* [EXERCISE DETAILS]: Return all of the entries exactly as written.

[[ DATA EXTRACT open ]]

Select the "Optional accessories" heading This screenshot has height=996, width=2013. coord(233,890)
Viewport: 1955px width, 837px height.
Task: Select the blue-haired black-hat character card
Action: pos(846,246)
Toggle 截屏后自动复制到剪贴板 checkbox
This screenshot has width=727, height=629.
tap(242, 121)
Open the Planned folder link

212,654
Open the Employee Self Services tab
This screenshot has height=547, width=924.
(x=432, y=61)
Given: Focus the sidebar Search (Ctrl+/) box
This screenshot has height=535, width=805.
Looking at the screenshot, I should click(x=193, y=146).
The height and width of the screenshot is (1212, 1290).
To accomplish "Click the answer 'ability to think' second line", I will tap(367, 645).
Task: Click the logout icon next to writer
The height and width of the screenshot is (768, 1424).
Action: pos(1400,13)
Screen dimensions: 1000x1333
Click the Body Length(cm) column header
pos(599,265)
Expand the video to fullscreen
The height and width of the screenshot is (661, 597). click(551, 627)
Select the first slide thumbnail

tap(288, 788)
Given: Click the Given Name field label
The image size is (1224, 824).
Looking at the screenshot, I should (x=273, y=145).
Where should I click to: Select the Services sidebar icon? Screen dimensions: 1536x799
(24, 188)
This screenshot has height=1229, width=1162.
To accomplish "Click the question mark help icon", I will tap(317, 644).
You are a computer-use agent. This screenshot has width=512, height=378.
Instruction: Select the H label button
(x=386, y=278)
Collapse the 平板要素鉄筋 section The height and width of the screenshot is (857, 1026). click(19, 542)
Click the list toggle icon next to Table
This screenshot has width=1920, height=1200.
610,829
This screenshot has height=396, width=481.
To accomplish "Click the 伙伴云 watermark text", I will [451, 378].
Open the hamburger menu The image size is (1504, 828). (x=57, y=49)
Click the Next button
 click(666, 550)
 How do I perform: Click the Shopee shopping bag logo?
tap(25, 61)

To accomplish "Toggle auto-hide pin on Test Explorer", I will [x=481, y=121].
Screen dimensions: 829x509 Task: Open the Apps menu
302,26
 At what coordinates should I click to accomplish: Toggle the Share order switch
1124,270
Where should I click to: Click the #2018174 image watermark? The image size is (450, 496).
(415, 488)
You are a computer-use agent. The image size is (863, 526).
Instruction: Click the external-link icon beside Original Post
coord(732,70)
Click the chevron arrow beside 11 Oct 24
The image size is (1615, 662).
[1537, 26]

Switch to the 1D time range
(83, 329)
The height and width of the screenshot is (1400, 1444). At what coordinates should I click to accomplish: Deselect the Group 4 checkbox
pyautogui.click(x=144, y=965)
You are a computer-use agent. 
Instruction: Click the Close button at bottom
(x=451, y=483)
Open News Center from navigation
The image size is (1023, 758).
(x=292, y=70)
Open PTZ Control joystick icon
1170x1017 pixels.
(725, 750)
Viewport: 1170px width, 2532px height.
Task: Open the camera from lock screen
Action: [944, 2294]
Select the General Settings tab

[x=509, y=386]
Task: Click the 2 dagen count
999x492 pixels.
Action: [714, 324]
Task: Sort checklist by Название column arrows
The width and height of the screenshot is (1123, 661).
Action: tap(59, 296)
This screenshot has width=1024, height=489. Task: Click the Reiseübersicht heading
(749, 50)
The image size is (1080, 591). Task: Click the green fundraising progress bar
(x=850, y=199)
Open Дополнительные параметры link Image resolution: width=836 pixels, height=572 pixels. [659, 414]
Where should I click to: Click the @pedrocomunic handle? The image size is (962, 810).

[[ DATA EXTRACT closed ]]

* [YOUR SOLUTION]:
Select the "Optional accessories" heading This screenshot has height=996, width=2013. coord(233,890)
Viewport: 1955px width, 837px height.
Task: Select the blue-haired black-hat character card
Action: pos(846,246)
Toggle 截屏后自动复制到剪贴板 checkbox
This screenshot has width=727, height=629.
tap(242, 121)
Open the Planned folder link

212,654
Open the Employee Self Services tab
This screenshot has height=547, width=924.
(x=432, y=61)
Given: Focus the sidebar Search (Ctrl+/) box
This screenshot has height=535, width=805.
Looking at the screenshot, I should click(x=193, y=146).
The height and width of the screenshot is (1212, 1290).
To accomplish "Click the answer 'ability to think' second line", I will tap(367, 645).
Task: Click the logout icon next to writer
The height and width of the screenshot is (768, 1424).
Action: pos(1400,13)
Screen dimensions: 1000x1333
Click the Body Length(cm) column header
pos(599,265)
Expand the video to fullscreen
The height and width of the screenshot is (661, 597). click(551, 627)
Select the first slide thumbnail

tap(288, 788)
Given: Click the Given Name field label
The image size is (1224, 824).
Looking at the screenshot, I should (x=273, y=145).
Where should I click to: Select the Services sidebar icon? Screen dimensions: 1536x799
(24, 188)
This screenshot has height=1229, width=1162.
To accomplish "Click the question mark help icon", I will tap(317, 644).
You are a computer-use agent. This screenshot has width=512, height=378.
Instruction: Select the H label button
(x=386, y=278)
Collapse the 平板要素鉄筋 section The height and width of the screenshot is (857, 1026). click(19, 542)
Click the list toggle icon next to Table
This screenshot has width=1920, height=1200.
610,829
This screenshot has height=396, width=481.
To accomplish "Click the 伙伴云 watermark text", I will [451, 378].
Open the hamburger menu The image size is (1504, 828). (x=57, y=49)
Click the Next button
 click(666, 550)
 How do I perform: Click the Shopee shopping bag logo?
tap(25, 61)

To accomplish "Toggle auto-hide pin on Test Explorer", I will [x=481, y=121].
Screen dimensions: 829x509 Task: Open the Apps menu
302,26
 At what coordinates should I click to accomplish: Toggle the Share order switch
1124,270
Where should I click to: Click the #2018174 image watermark? The image size is (450, 496).
(415, 488)
You are a computer-use agent. The image size is (863, 526).
Instruction: Click the external-link icon beside Original Post
coord(732,70)
Click the chevron arrow beside 11 Oct 24
The image size is (1615, 662).
[1537, 26]

Switch to the 1D time range
(83, 329)
The height and width of the screenshot is (1400, 1444). At what coordinates should I click to accomplish: Deselect the Group 4 checkbox
pyautogui.click(x=144, y=965)
You are a computer-use agent. 
Instruction: Click the Close button at bottom
(x=451, y=483)
Open News Center from navigation
The image size is (1023, 758).
(x=292, y=70)
Open PTZ Control joystick icon
1170x1017 pixels.
(725, 750)
Viewport: 1170px width, 2532px height.
Task: Open the camera from lock screen
Action: [944, 2294]
Select the General Settings tab

[x=509, y=386]
Task: Click the 2 dagen count
999x492 pixels.
Action: [714, 324]
Task: Sort checklist by Название column arrows
The width and height of the screenshot is (1123, 661).
Action: tap(59, 296)
This screenshot has width=1024, height=489. Task: Click the Reiseübersicht heading
(749, 50)
The image size is (1080, 591). Task: Click the green fundraising progress bar
(x=850, y=199)
Open Дополнительные параметры link Image resolution: width=836 pixels, height=572 pixels. [659, 414]
Where should I click to: Click the @pedrocomunic handle? The image size is (962, 810).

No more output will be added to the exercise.